En Argentina, la situación de los jubilados ha sido históricamente un tema sensible, pero en los últimos años, ha adquirido un carácter urgente debido a las políticas de ajuste implementadas por el gobierno nacional. Los jubilados se han convertido en una variable clave en los esfuerzos por controlar el gasto público, lo que ha generado una profunda erosión en su poder adquisitivo y calidad de vida. Este análisis se centrará en cómo los recortes gubernamentales han afectado a los jubilados, utilizando datos concretos para ilustrar el alcance de esta problemática.
Los Jubilados como Variable de Ajuste
El gobierno argentino, en su intento por controlar el déficit fiscal, implementó un recorte significativo en el gasto público durante 2024, que ascendió a más de $22 billones. De este total, un 27% recayó directamente sobre el sistema previsional, afectando tanto a jubilaciones como a pensiones. Este enfoque ha puesto a los jubilados en una posición extremadamente vulnerable, convirtiéndolos en una de las principales variables de ajuste para las finanzas públicas.
Erosión del Poder Adquisitivo
En febrero de 2024, la jubilación mínima en Argentina cayó a $144.993 sin bono y $220.430 con bono. Estas cifras representan una drástica reducción del 66% y 48%, respectivamente, en comparación con los niveles de 2013. Aunque hubo una leve recuperación hacia julio, con las jubilaciones mínimas alcanzando los $215.581 sin bono y $285.581 con bono, estas cifras siguen estando muy por debajo del poder adquisitivo que tenían hace una década.
Para que la jubilación mínima recupere el valor real que tenía en su mejor momento, debería alcanzar los $494.490 sin bono en términos actuales. Sin embargo, con el ajuste de septiembre de 2024, que fue del 4%, la jubilación mínima solo llegará a $234.540 brutos y $304.540 netos con el bono de $70.000. Esta situación implica un recorte real en el poder adquisitivo de los jubilados, dado que la inflación de julio fue del 4%, y se proyecta una cifra similar para agosto.
El Bono: Una Medida Paliativa Insuficiente
El bono de $70.000, implementado para evitar que los jubilados cobren menos que el salario mínimo, ha sido una herramienta fundamental para paliar la crisis. No obstante, este bono ha permanecido congelado desde marzo de 2023, lo que significa que no ha seguido el ritmo de la inflación. Según el economista Hernán Letcher, los jubilados de la mínima están perdiendo alrededor de $52.000 por mes debido a la falta de ajuste del bono. Esto equivale a un «ahorro» mensual de $165.500 millones para el gobierno a costa de los jubilados.
Desigualdad en los Aumentos
Mientras que los jubilados con mayores ingresos han recibido aumentos que les permiten mantener su poder de compra, aquellos que perciben la jubilación mínima han sido los más perjudicados. A partir de septiembre de 2024, los jubilados de la mínima cobrarán unos $304.540 netos, lo que representa un incremento del 3% respecto del mes anterior. Sin embargo, este aumento es inferior a la inflación, lo que agrava aún más la pérdida de poder adquisitivo para los jubilados con menores ingresos.
La Continuidad Laboral de los Jubilados
El deterioro de las condiciones económicas ha llevado a un número significativo de jubilados a seguir trabajando, incluso a edades avanzadas. En Argentina, cerca de 927.405 personas mayores de 60 años, que representan casi el 9% de la población con ocupación formal, siguen trabajando, y de ellos, 329.716 ya perciben una jubilación. Sorprendentemente, los registros oficiales muestran que 1.332 jubilados mayores de 90 años mantienen un trabajo formal, principalmente en sectores como servicios de limpieza y cuidado.

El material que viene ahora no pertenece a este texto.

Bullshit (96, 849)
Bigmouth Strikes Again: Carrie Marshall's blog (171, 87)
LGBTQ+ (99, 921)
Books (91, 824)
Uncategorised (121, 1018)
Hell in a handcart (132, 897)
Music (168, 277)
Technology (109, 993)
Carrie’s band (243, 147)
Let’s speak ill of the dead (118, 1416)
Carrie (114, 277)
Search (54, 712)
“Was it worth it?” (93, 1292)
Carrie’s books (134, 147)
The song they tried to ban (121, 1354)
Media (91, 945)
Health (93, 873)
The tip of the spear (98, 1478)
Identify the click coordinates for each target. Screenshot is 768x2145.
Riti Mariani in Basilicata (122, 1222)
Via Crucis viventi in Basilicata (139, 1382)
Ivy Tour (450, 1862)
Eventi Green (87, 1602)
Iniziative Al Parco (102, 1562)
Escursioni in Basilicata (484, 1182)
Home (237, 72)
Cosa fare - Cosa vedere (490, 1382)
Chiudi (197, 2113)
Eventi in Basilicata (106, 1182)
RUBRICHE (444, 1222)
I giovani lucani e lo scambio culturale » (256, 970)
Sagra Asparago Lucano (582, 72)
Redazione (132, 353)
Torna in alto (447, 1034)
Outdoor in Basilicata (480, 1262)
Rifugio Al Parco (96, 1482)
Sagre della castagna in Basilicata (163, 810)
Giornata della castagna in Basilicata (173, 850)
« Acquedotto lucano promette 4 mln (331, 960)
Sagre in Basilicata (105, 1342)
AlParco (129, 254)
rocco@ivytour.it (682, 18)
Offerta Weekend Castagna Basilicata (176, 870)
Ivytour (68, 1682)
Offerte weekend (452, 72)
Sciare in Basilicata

Además, muchos jubilados se ven obligados a recurrir al empleo informal, donde las condiciones son aún más precarias. Esta situación refleja la incapacidad de las jubilaciones actuales para cubrir las necesidades básicas, lo que empuja a los adultos mayores a buscar ingresos adicionales para sobrevivir.
Los jubilados en Argentina se han convertido en una de las principales variables de ajuste en las políticas económicas del gobierno. Los recortes en el sistema previsional, la erosión del poder adquisitivo y la insuficiencia de los bonos implementados han colocado a los jubilados en una situación de extrema vulnerabilidad. Mientras que el gobierno ha logrado «ahorrar» recursos significativos a través de estos ajustes, el costo humano es elevado, con una gran parte de la población jubilada enfrentando dificultades crecientes para mantener una vida digna.
Es urgente que se reevalúen las políticas actuales para asegurar que los jubilados no sigan siendo el sector más castigado por los ajustes fiscales. La sostenibilidad del sistema previsional y el bienestar de los jubilados deben ser prioridades en la agenda económica, para evitar que esta población, que ha contribuido al desarrollo del país durante toda su vida, termine sus días en la pobreza.